Influence of fermentation time, cryoprotectant and neutralization of cell concentrate on freeze-drying survival, storage stability, and acid and bile exposure of Bifidobacterium animalis ssp lactis cells produced without milk-based ingredients

Aims: To investigate the stability of Bifidobacterium animalis ssp. lactis VTT E-012010 (=Bb-12) during freeze-drying, storage and acid and bile exposure. The effect of harvesting time and composition and pH of the cryoprotectant on the survival was evaluated. The procedure was performed by using a milk-free culture medium and cryoprotectants to produce cells for nonmilk-based applications. Methods and Results: Bifidobacterial cells were grown in fermenters in general edible medium for 15 or 22 h. The cell mass was freeze-dried either as non-neutralized or neutralized using sucrose, betaine or reconstituted skim milk ( control) as cryoprotectants.
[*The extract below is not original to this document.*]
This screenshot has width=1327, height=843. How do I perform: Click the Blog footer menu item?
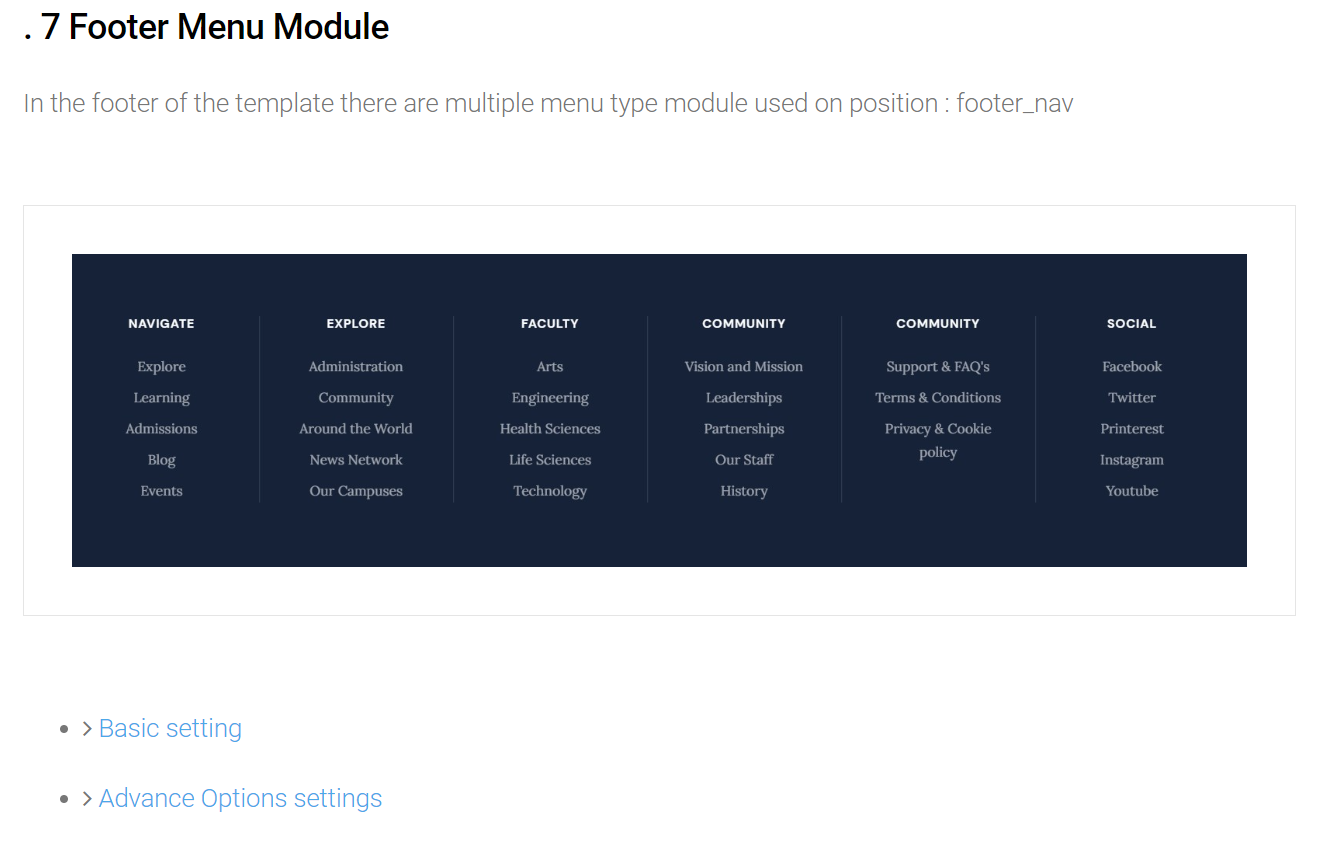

For stability studies freeze-dried powders were stored at 37, 5 and) -20 degrees C for 2 6 months. In addition, acid and bile tolerance of the powders was tested. Sucrose-formulated B. animalis ssp. lactis preparations had an excellent stability during storage at refrigerated and frozen temperatures for 5-6 months. They also had a good survival during storage at 37 degrees C for 2 months as well as during exposure to pH 3 and 1% bile acids. No difference was observed between 15 and 22 h grown cells or between non-neutralized and neutralized cells. Betaine proved to be a poor cryoprotectant compared with sucrose. Conclusions: Fermentation time and neutralization of cell concentrate before freeze-drying had no impact on the storage stability and bile and acid tolerance of freeze-dried bifidobacterial cells. The nonmilk-based production protocol using sucrose as a cryoprotectant yielded powdery preparations with excellent stability in adverse conditions ( storage at elevated temperatures and during acid and bile exposure). Significance and Impact of the Study: The results indicate that it is feasible to develop nonmilk-based production technologies for probiotic cultures. This provides new possibilities for the development of nondairy-based probiotic products.